### Selected passage
_ _ _ _

Once you've unzipped the simulated population data, you can pass the directory
path to the :code:`source` parameter of the :ref:`dataset generation functions
<dataset_generation_functions>` to generate large-scale datasets!

Generating datasets with Dask
"""""""""""""""""""""""""""""

By default, pseudopeople generates datasets using pandas.
pandas stores data in random access memory (RAM),
which is `fast but fairly small <https://en.wikipedia.org/wiki/Memory_hierarchy>`_.
If you try to generate a larger-scale pseudopeople dataset with pandas
on a laptop (or even a large server), you may not have enough RAM to do so.
pandas also mostly doesn't parallelize across CPU cores,
which slows down dataset generation.

To address these issues, we have included support for loading data with `Dask <https://www.dask.org/>`_,
which can run across multiple cores (and even multiple separate computers in a cluster)
and use disk (which is slower but larger) when datasets don't fit in RAM.

_ _ _ _

### Data shown
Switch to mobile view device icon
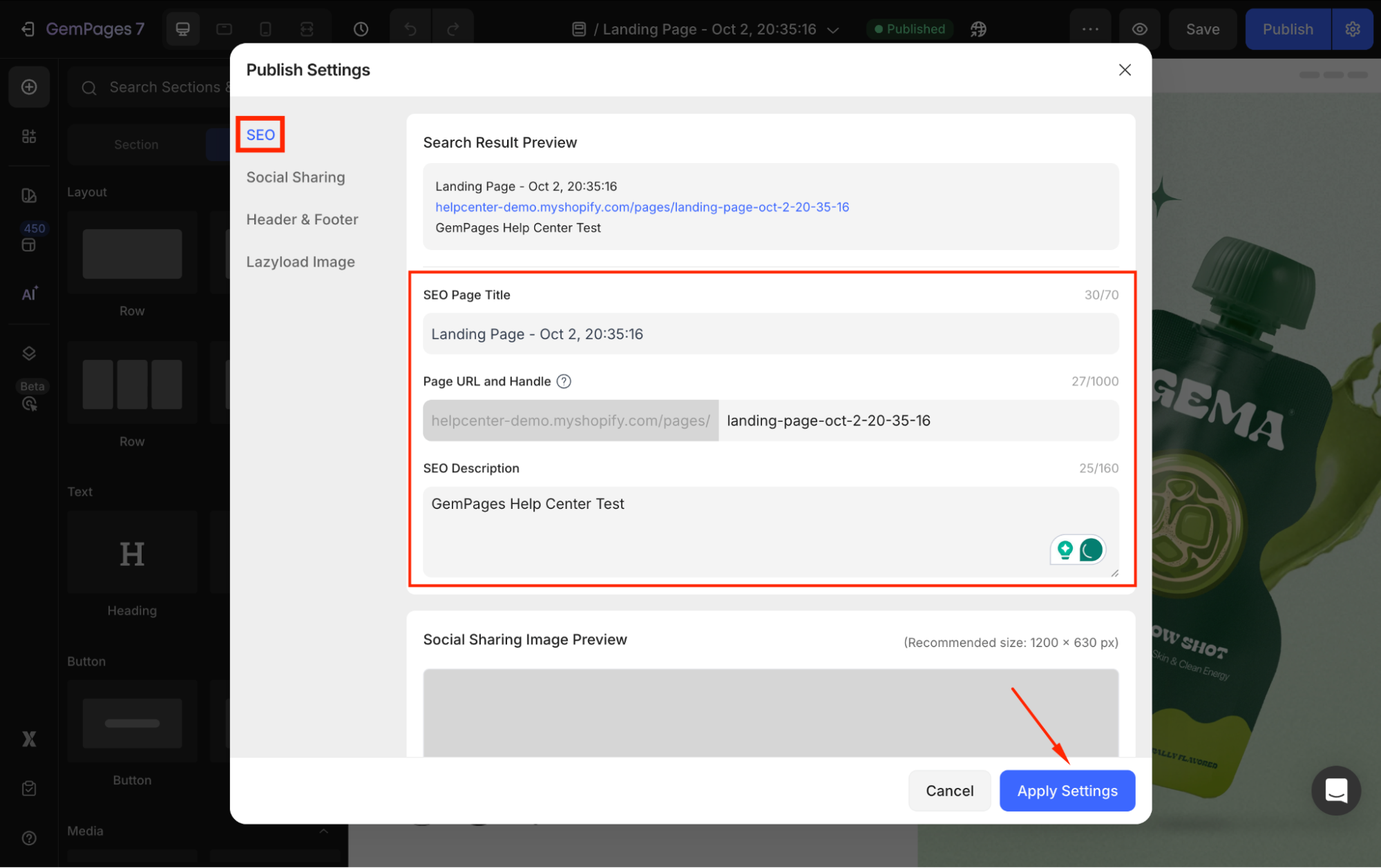Image resolution: width=1381 pixels, height=868 pixels. (265, 29)
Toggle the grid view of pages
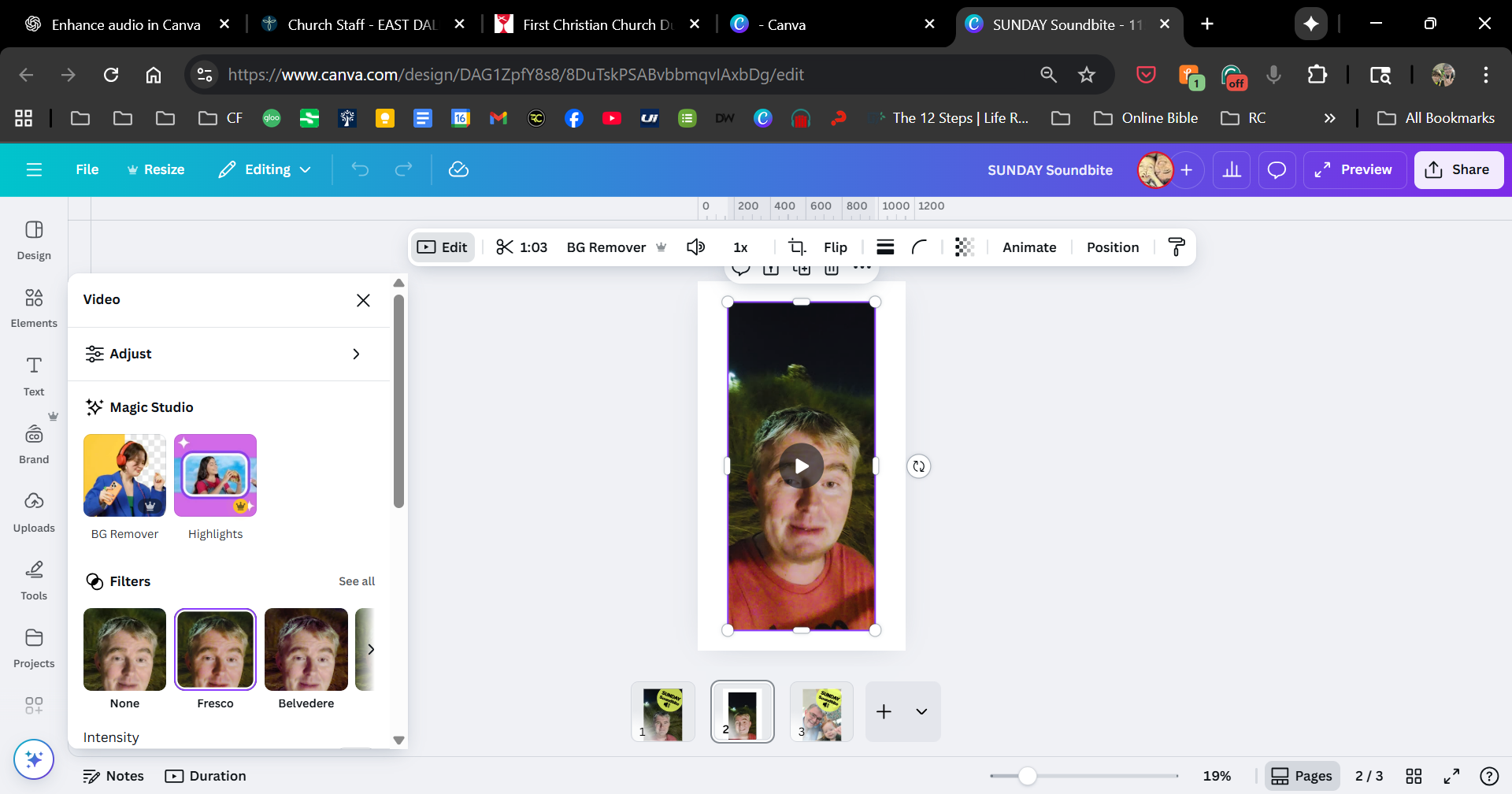The height and width of the screenshot is (794, 1512). tap(1414, 776)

_ _ _ _

### Exercise task 1
Please explain, in one to three sentences, why the pseudopeople documentation excerpt says support for Dask was included.
### Exercise task 2
Extend the pseudopeople documentation excerpt from the point where it stops.
The lines are separate material from the pseudopeople documentation excerpt.

### Task output 1
pandas keeps data in RAM, which is fast but fairly small, so a larger-scale dataset may not fit even on a large server, and pandas mostly doesn't parallelize across CPU cores, which slows generation. Dask addresses this by running across multiple cores or even multiple computers in a cluster and by using slower but larger disk storage when datasets don't fit in RAM.

### Task output 2
With Dask, it is possible to generate a simulated full-scale Decennial Census dataset with
64GB of RAM in under 2 hours, or with 200GB of RAM in under 40 minutes.
It should be possible to generate full-scale datasets with even less RAM,
though it will be very slow.

First you'll first want to start a Dask cluster, on one or multiple computers.
You can start a cluster on your local machine by running the following code:

.. code-block:: python

  from dask.distributed import LocalCluster
  cluster = LocalCluster() # Fully-featured local Dask cluster
  client = cluster.get_client() # NOTE: This step is necessary, even if you don't use "client"!

**If you are on an shared computer, such as a node in a high-performance compute cluster,
Dask will not know how many resources it can use.**
Below is an example of how to provide this information to Dask on a `Slurm <https://slurm.schedmd.com/>`_ cluster node.
You will usually want to have as many Dask workers as you have CPUs,
though you may need to use fewer if you don't have enough RAM to process
that much data at once.
See the :class:`distributed.LocalCluster` documentation for more information
on local Dask cluster setup.

.. code-block:: python

  import os
  from dask.distributed import LocalCluster
  cluster = LocalCluster(
    n_workers=int(os.environ["SLURM_CPUS_ON_NODE"]),
    threads_per_worker=1,
    memory_limit=(
      # Per worker!
      int(os.environ["SLURM_MEM_PER_NODE"]) / int(os.environ["SLURM_CPUS_ON_NODE"])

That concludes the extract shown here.